PAM failures for non‑human identities can expose your entire environment to lateral movement and data loss.
Most teams still treat service accounts, API keys, and automation bots like ordinary users. A single static credential is copied into CI pipelines, stored in plain‑text files, and shared across multiple services. Those credentials often have broad permissions – full database admin rights, cluster‑wide Kubernetes access, or unrestricted SSH access to critical hosts. Because the credential is static, anyone who discovers it can replay it indefinitely, and there is no reliable record of which automation actually performed a command.
This reality is uncomfortable, but it persists because developers prioritize speed over governance. Rotating keys manually is tedious, and existing PAM tools focus on human logins, leaving bots outside the control loop. The result is a blind spot: the request reaches the target directly, bypassing any audit, masking, or approval step.
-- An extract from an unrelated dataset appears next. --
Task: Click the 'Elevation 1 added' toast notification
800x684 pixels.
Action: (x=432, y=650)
What organizations truly need is a way to treat non‑human identities with the same rigor as human users: least‑privilege scopes, just‑in‑time (JIT) issuance, and full visibility into every action. The precondition is clear – you must provision service accounts through a central identity provider and assign them minimal roles. Yet even with that setup, the connection still travels straight to the database, SSH daemon, or Kubernetes API without a checkpoint that can enforce policy or record activity.
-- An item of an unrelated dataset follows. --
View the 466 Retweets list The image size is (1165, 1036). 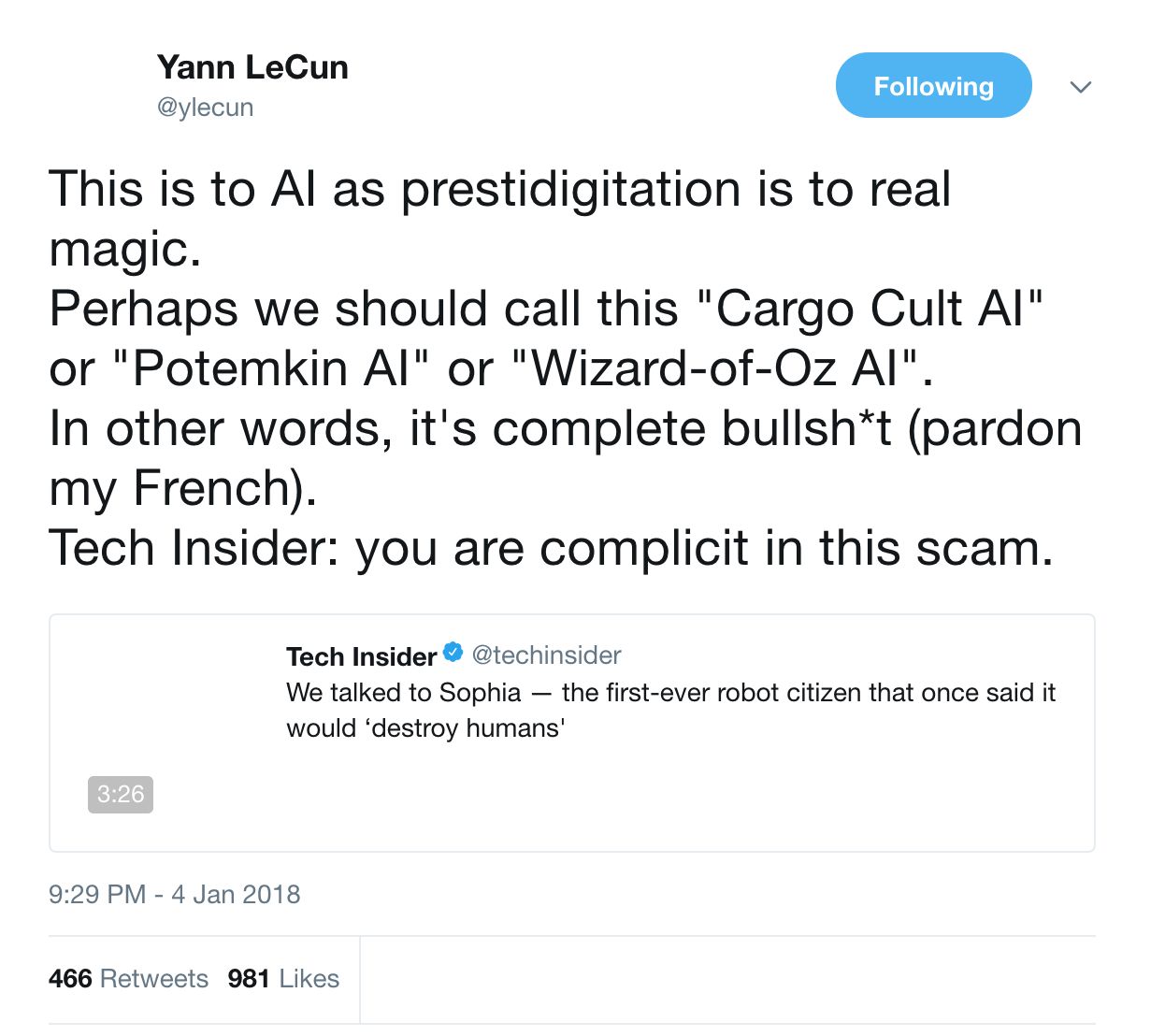(x=128, y=979)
PAM challenges for service accounts and bots
Traditional PAM solutions excel at password vaulting and session recording for interactive logins, but they rarely intercept machine‑to‑machine traffic. Without a data‑path enforcement point, the following gaps remain:
- Credentials are stored in long‑lived secrets that are hard to rotate.
- Access is granted on a standing basis, not on demand.
- There is no real‑time inspection of commands or API calls.
- Audit logs are incomplete because the automation layer bypasses the PAM system.
These gaps make it impossible to prove compliance with internal policies or external regulations that require per‑action evidence.
Control points for non‑human identities
Setup: identity provisioning and least‑privilege grants
The first layer decides who the request is. Use your identity provider (OIDC or SAML) to issue short‑lived tokens for service accounts. Assign each token only the permissions required for its specific job – for example, read‑only access to a reporting database or write access to a single namespace in Kubernetes. Store the token in a secret manager that enforces rotation policies. This provisioning step is necessary, but it does not enforce any runtime guardrails.
The data path: a gateway that sits between identity and resource
All enforcement must happen where the traffic passes. By placing a Layer 7 gateway in front of the target, you create a single choke point that can inspect, transform, and log every request. This gateway is the only place you can reliably apply policy without relying on the remote service to cooperate.